start Article
5 Engaging ELA Activities to Help You Power Through the Last Two Weeks Before Winter Break

5 Engaging ELA Activities to Help You Power Through the Last Two Weeks Before Winter Break 1

The final stretch before winter break is always a unique season in the ELA classroom. Students are buzzing with anticipation, schedules get interrupted by assemblies and spirit days, and we teachers are doing our best to keep learning meaningful without burning out. These last two weeks don’t have to feel like a slog or a free-for-all. With the right activities, you can keep your students engaged, creative, and focused while still protecting your own sanity.

Here are five engaging, high-impact ELA activities, perfect for Grades 7–10, that will carry you smoothly into winter break while still hitting essential skills.
end Article
Tasks for this exercise
A. Repeat the passage from the article on ELA activities before winter break word for word, beginning at the words that have "The final stretch" and stopping after "hitting essential skills.".
B. Pick up the article on ELA activities before winter break from its last sentence and keep writing it.
The lines after this point are separate material and have no connection to the article on ELA activities before winter break.
start Material
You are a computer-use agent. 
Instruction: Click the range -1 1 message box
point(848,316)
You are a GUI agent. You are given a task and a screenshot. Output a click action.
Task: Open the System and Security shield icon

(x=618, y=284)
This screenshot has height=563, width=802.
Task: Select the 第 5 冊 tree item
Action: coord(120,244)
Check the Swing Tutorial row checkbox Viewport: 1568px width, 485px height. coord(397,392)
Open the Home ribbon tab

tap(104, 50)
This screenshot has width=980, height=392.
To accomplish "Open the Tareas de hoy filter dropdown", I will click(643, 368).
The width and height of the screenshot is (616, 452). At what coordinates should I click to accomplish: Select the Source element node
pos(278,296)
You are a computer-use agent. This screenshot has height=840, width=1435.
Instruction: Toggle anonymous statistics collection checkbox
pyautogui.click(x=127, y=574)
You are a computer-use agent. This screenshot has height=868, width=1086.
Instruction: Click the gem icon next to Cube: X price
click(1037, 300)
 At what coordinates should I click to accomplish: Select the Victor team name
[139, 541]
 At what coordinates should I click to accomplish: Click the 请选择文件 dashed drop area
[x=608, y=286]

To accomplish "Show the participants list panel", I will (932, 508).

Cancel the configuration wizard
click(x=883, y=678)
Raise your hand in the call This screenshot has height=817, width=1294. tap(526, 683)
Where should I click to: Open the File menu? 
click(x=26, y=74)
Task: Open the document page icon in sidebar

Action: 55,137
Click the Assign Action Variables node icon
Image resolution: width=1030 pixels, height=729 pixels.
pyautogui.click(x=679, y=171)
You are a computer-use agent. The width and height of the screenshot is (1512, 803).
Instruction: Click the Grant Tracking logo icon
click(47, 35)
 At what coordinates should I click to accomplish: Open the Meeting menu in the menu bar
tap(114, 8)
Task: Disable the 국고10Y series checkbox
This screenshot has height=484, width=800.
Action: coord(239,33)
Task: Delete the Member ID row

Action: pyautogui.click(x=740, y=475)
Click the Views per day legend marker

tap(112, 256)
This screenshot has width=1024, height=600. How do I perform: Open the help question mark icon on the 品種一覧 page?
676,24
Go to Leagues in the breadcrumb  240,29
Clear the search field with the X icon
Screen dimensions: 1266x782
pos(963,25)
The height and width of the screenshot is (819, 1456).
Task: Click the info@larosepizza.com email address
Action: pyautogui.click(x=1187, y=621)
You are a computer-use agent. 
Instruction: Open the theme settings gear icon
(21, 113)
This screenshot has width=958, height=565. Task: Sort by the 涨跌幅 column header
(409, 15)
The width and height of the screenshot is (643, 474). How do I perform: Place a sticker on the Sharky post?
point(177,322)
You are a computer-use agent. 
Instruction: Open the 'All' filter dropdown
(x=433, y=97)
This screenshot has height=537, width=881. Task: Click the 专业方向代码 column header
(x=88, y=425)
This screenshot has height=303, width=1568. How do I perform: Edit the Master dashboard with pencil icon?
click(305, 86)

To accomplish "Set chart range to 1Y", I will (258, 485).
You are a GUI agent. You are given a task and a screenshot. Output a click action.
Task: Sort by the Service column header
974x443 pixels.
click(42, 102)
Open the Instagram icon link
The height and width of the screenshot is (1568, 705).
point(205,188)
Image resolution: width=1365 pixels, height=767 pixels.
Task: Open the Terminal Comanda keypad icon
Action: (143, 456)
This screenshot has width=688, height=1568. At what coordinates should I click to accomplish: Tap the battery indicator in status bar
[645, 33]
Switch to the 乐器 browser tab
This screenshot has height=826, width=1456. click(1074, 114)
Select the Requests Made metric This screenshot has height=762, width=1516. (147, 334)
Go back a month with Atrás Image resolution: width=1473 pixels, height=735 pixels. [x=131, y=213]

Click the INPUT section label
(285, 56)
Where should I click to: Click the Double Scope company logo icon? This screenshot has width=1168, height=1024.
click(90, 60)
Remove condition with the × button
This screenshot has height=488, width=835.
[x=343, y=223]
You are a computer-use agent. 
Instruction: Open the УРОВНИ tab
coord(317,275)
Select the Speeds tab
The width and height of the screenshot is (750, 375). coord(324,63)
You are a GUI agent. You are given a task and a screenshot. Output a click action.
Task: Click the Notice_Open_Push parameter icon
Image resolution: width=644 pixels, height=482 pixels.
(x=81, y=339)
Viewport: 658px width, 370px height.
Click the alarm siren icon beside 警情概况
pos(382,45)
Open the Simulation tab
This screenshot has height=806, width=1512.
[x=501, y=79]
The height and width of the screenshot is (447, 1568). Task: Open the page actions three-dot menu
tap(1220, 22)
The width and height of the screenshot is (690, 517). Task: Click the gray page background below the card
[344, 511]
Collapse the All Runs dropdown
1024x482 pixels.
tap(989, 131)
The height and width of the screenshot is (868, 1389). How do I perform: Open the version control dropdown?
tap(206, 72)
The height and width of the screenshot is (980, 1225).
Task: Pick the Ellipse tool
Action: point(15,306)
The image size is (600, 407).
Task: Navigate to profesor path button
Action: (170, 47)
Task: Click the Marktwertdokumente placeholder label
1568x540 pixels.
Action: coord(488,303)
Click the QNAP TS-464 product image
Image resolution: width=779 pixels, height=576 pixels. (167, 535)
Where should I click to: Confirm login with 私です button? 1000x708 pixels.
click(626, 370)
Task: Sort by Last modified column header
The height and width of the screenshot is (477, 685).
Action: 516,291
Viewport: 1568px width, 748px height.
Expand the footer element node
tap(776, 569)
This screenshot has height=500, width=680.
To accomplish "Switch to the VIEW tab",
end Material
Answers to the problems
A.
The final stretch before winter break is always a unique season in the ELA classroom. Students are buzzing with anticipation, schedules get interrupted by assemblies and spirit days, and we teachers are doing our best to keep learning meaningful without burning out. These last two weeks don’t have to feel like a slog or a free-for-all. With the right activities, you can keep your students engaged, creative, and focused while still protecting your own sanity.

Here are five engaging, high-impact ELA activities, perfect for Grades 7–10, that will carry you smoothly into winter break while still hitting essential skills.

B.
1. Make Poetry Fun with Blackout Poetry

Blackout poetry is one of my favorite pre-break activities because it is quiet, creative, and naturally differentiated. Even your most reluctant writers get excited when you hand out book pages and markers. Blackout poetry taps into analysis, theme, diction, and connotation, but students feel like they’re creating art.

If you want an easy, ready-to-go option, my Blackout Poetry Lesson & Unit includes editable templates, modeled analysis, poetry writing scaffolds, and options for both print and digital instruction. Many teachers use it as a two-day mini-unit or as a calming activity after a test or assembly.

Why it works in December:

  • Creative and artsy (a win for restless students)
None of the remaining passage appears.